Like seriously, get out of here.


Any form of depression flippin' sucks. Like something major. Mental health is wicked important and sometimes crazy hard to maintain. The cold weather of winter does absolutely nothing to help either and ends up making it a lot harder to stay motivated, want to get out of bed and to ever go outside to be productive and active. Vitamin D is so detrimental to the health of our bodies. The sunshine lets us soak that up, but it's almost impossible to do when it's sub-zero for four months straight (ok, a bit of an exaggeration, but not really).

Seasonal depression brings out the worst moods during the long winter months and drags us down. What we can do is to busy ourselves and push ourselves to be the happiest we can be with enjoyable activities. Make sure you do fun things that will help you avoid being stir crazy. It's a vital time of self-care and making sure you are physically and emotionally healthy.

Once the icy force field of the winter breaks, spring flourishes and so do we. The heavyweight that was hanging on our shoulders is lifted off. We instantly feel lighter. It's an amazing feeling and so relieving. Getting through the winter in one piece feels so successful.

So, have fun now.
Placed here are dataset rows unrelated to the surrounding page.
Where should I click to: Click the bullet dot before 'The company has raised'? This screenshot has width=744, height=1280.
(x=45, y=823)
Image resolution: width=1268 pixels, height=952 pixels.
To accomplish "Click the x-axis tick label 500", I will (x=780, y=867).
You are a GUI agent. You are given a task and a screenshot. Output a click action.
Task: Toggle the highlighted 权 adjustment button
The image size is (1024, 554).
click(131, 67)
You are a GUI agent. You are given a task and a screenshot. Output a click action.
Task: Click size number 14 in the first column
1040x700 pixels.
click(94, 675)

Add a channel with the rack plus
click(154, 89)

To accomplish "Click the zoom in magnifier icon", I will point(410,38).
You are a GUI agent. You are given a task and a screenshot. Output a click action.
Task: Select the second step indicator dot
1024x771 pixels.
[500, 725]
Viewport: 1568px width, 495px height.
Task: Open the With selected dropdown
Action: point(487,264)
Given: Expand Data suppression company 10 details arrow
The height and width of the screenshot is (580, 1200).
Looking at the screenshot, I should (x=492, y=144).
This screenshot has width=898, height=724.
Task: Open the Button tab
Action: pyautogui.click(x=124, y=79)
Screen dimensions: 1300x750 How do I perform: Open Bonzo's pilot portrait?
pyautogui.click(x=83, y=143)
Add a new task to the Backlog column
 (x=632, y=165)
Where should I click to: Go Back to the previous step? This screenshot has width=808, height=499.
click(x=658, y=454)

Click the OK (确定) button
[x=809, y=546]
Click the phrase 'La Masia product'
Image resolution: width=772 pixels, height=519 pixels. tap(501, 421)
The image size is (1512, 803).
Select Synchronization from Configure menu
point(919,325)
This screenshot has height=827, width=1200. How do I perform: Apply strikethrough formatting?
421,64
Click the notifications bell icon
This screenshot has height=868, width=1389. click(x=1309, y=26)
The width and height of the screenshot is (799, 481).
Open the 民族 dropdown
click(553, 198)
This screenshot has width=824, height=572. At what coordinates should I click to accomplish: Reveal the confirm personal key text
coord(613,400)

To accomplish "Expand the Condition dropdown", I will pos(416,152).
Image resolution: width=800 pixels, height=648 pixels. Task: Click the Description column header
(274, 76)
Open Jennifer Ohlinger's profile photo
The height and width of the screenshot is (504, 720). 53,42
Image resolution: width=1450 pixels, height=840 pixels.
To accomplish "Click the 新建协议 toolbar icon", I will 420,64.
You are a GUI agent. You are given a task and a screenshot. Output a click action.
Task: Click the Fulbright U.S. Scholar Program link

Enjoy the fresh air and let the sunshine kiss your skin. Embrace your happy and positive thoughts. Cherish not having to wear a jacket and the fact that you need air conditioning in your car instead of heat. Roll the windows down and blast the music. Make your days include some form of outside activities and exercise. Celebrate every single aspect of the spring and summer because when winter rolls around again, you will want memories to keep you going so that when you have to do it all over again, it will go smoothly.

So, goodbye seasonal depression, we won't miss you.